__Task details__.
Pictures stay out of the copy. Transcribe exactly the lines from the line with "Instruction: Click the Premium badge icon" through the final line of the records.
Start of Record excerpts
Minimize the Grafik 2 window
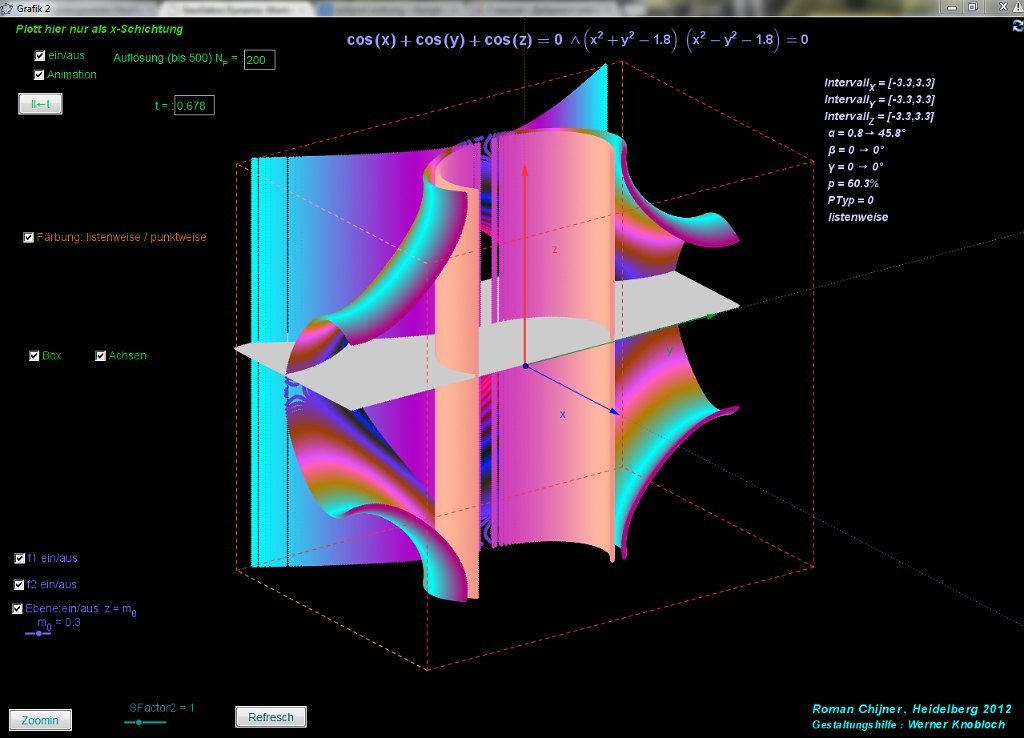Image resolution: width=1024 pixels, height=738 pixels. [950, 7]
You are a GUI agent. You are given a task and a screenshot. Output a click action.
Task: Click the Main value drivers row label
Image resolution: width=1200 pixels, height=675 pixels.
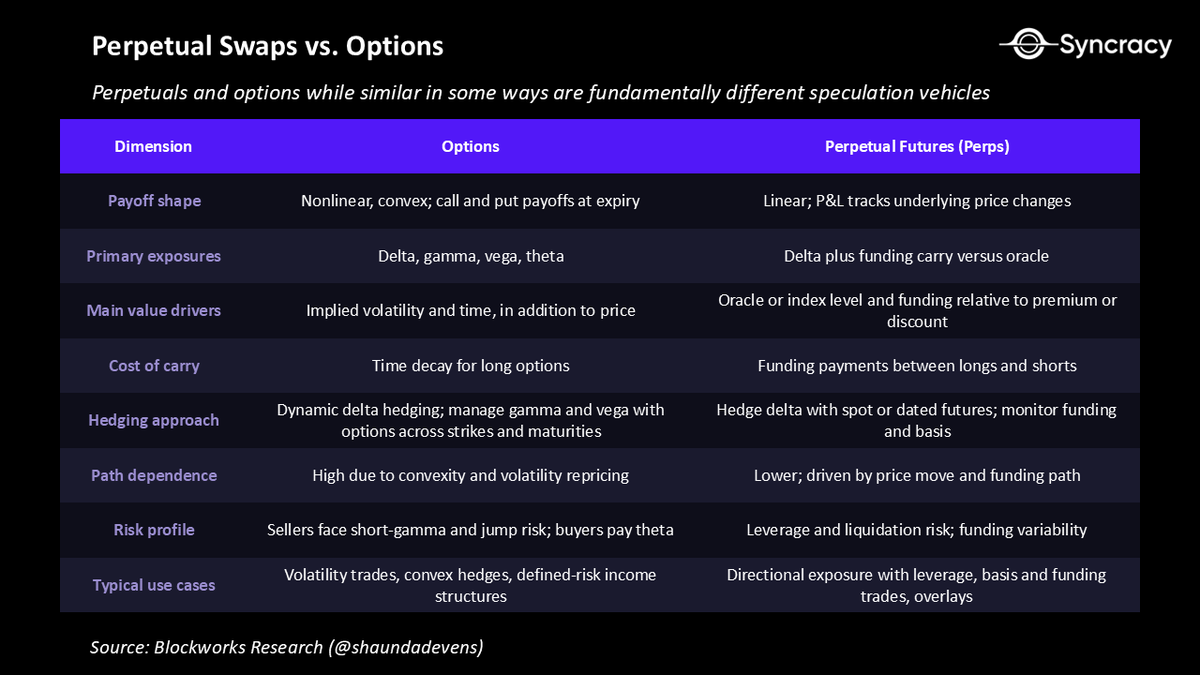[x=154, y=310]
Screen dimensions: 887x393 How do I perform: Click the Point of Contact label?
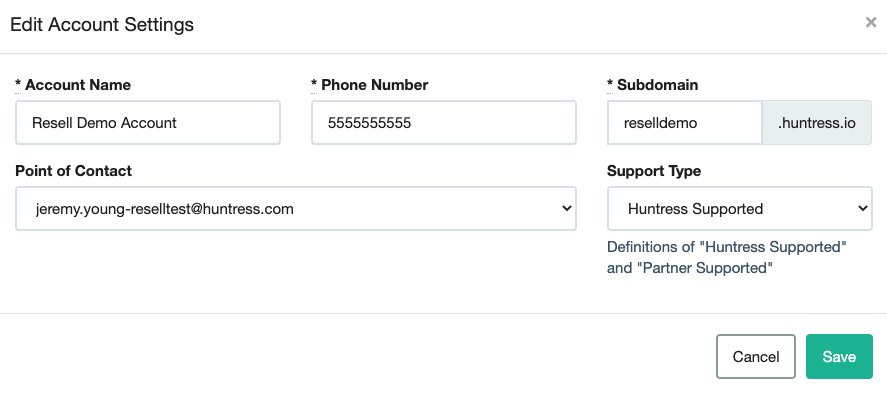tap(74, 171)
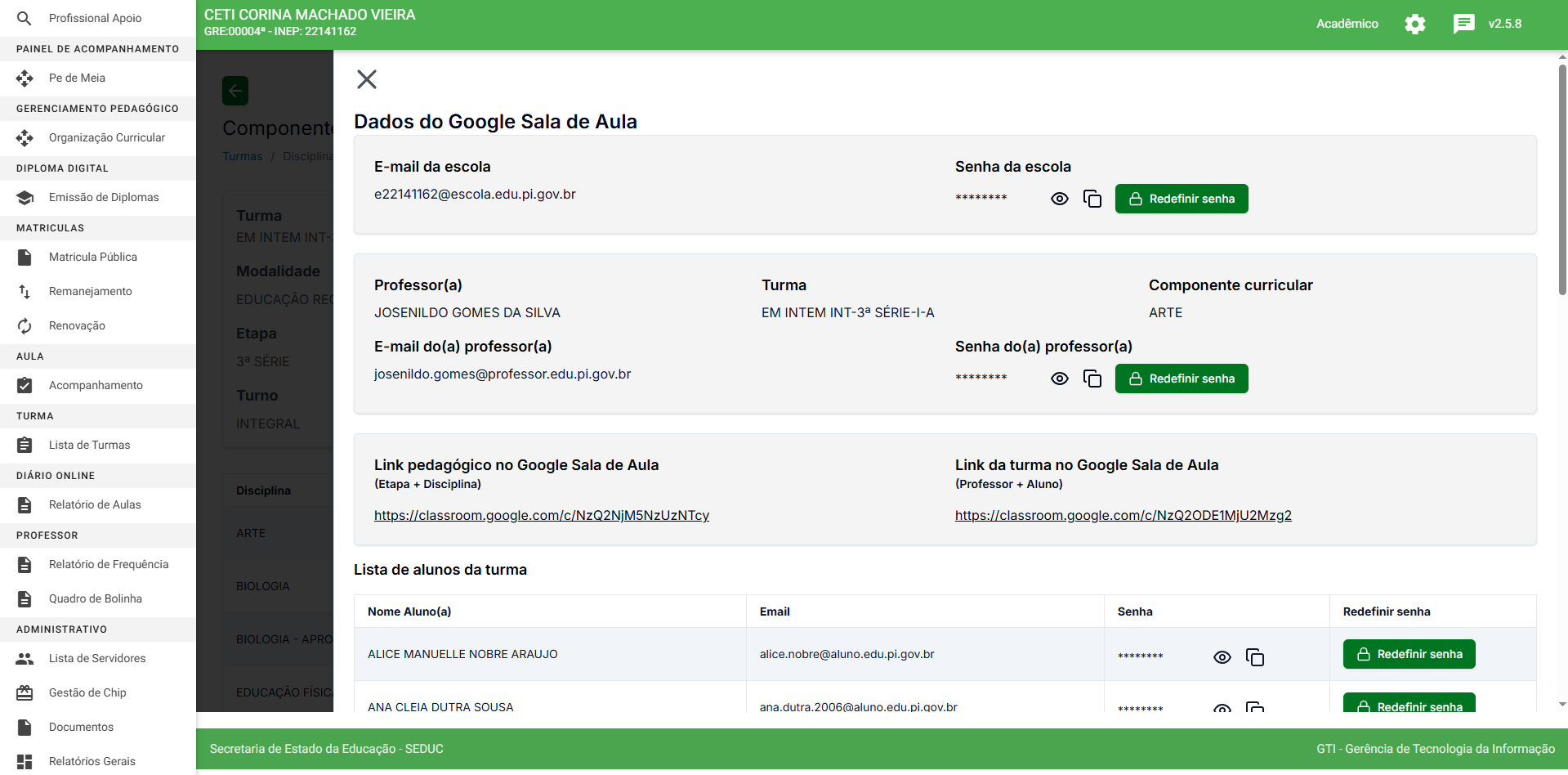The width and height of the screenshot is (1568, 775).
Task: Show the school password with eye icon
Action: coord(1059,199)
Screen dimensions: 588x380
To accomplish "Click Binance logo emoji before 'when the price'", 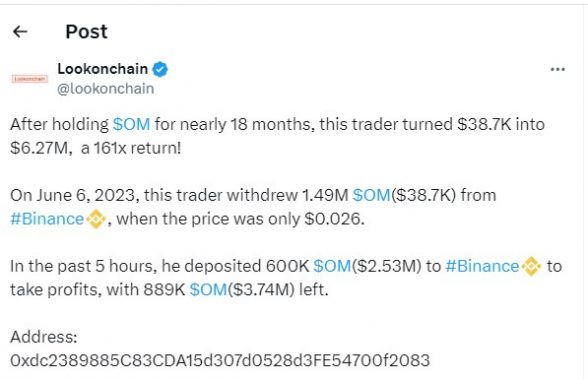I will tap(96, 219).
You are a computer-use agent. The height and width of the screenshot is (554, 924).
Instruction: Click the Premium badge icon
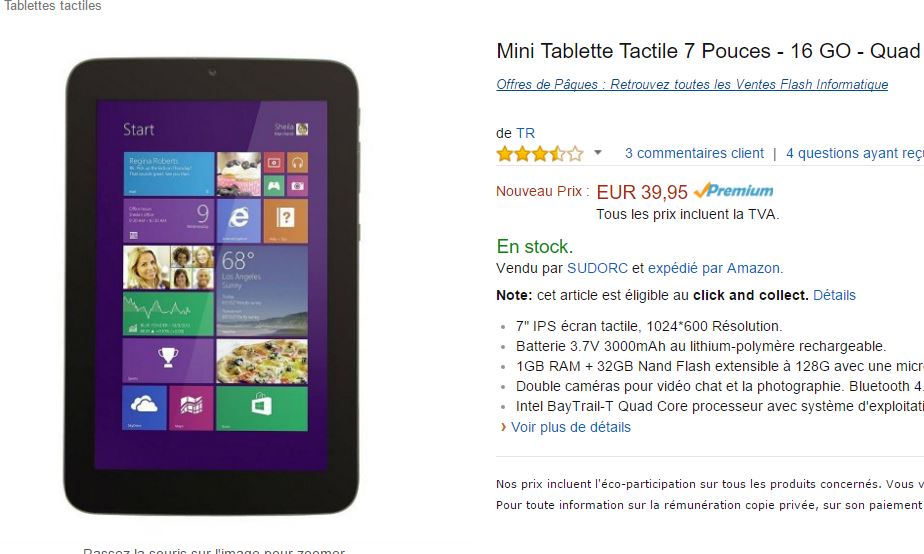click(x=734, y=190)
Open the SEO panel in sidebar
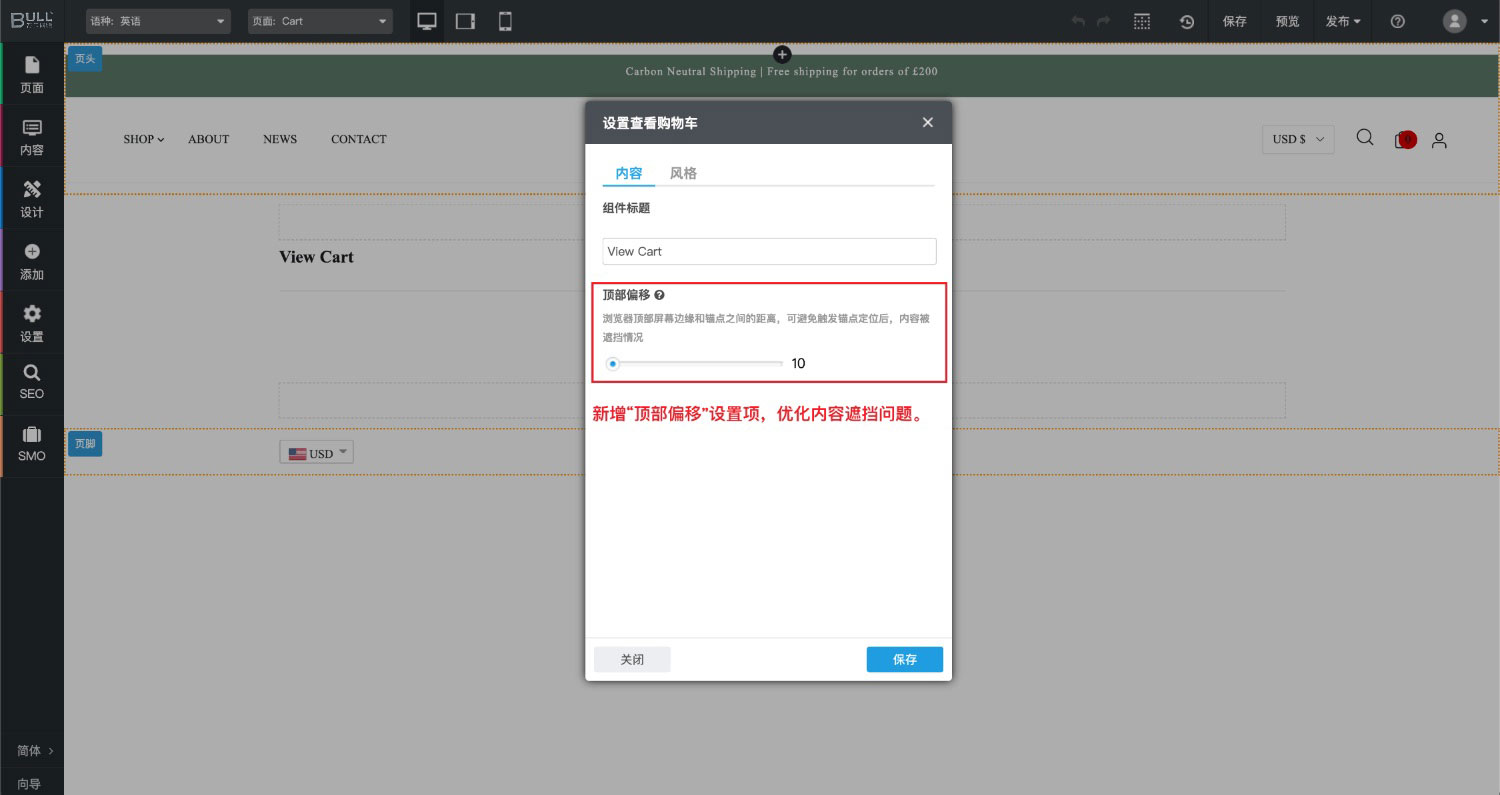Image resolution: width=1500 pixels, height=795 pixels. pyautogui.click(x=32, y=382)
End of Record excerpts
__Your solution__.
Instruction: Click the Premium badge icon
click(x=734, y=190)
Open the SEO panel in sidebar
Image resolution: width=1500 pixels, height=795 pixels. pyautogui.click(x=32, y=382)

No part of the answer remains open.